Much like human reflection and recollection of both history and time in one place.
Now rising up out of the earth, ‘Nostalgia’ beckons the geological formation of the Ochils which flanks the university campus. The cracks and fissures, the open chasms, and holes. Yes, long tubular holes that run through the rock are noticed if you bend down.
Stand back now and observe the spinal reference of the structure. Before you leave take one last look. In the centre Katagiri does not refine the entire surface of the sphere. You are invited to touch and recall that there is versatility in nature the smooth and rounded the natural and connected.
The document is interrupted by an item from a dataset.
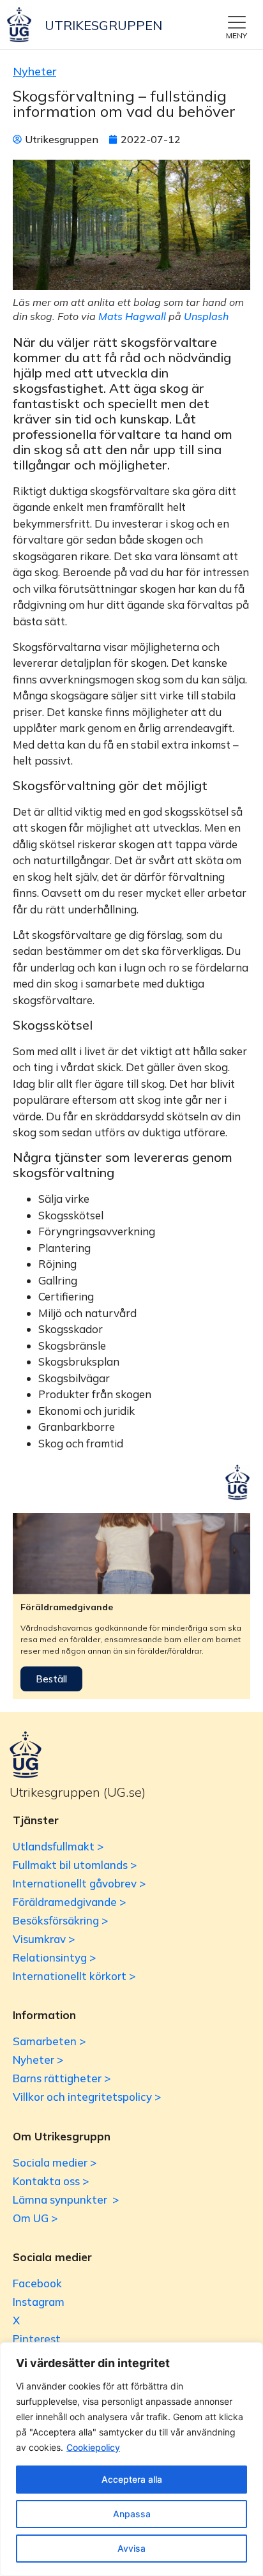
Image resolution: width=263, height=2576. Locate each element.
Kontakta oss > (51, 2181)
21 June 1985, sculpted out of Scottish red granite by Heronori Katagiri, is one of 12 pieces on the Japanese sculpture trail here at the University of Stirling. The sculpture trail consists of works created by Katagiri and his Scottish wife Kate Thompson. This piece is one of Katagiri’s favourites. Being one of the first sculptures he created upon his arrival in Scotland in the mid-80s to work at the Scottish Sculpture Workshop in Aberdeenshire.
His surroundings in Aberdeen – nicknamed the Granite City – would have given him ample inspiration for the material of this piece. Although, the form the sculpture would take was dictated by its main theme – memory. This theme is what compelled Katagiri to cut into the core and alter its appearance before returning the altered piece of granite to the cut rock. An imperfect memory reintegrated into its original state.
As it sits today, the image of the granite rock sculpture sitting against the edge of the walk may of woke memories for Katagiri of his childhood: playing on the rocky cliffs of the Karakuwa Peninsula, gazing out to the ocean searching for the boats of his father’s fishing fleet.
Katagiri’s abstract works are designed to invite exploration of subtle sensations. And it is his hope, the viewers indulge their senses, stimulate their imagination, and their memories to ultimately create and articulate their own stories from his pieces.
So please, drink in the form of the sculpture. Run your fingers along the rock face as the smooth middle transitions out to the serrated edge. Close your eyes, take a deep breath and drift away into the memories.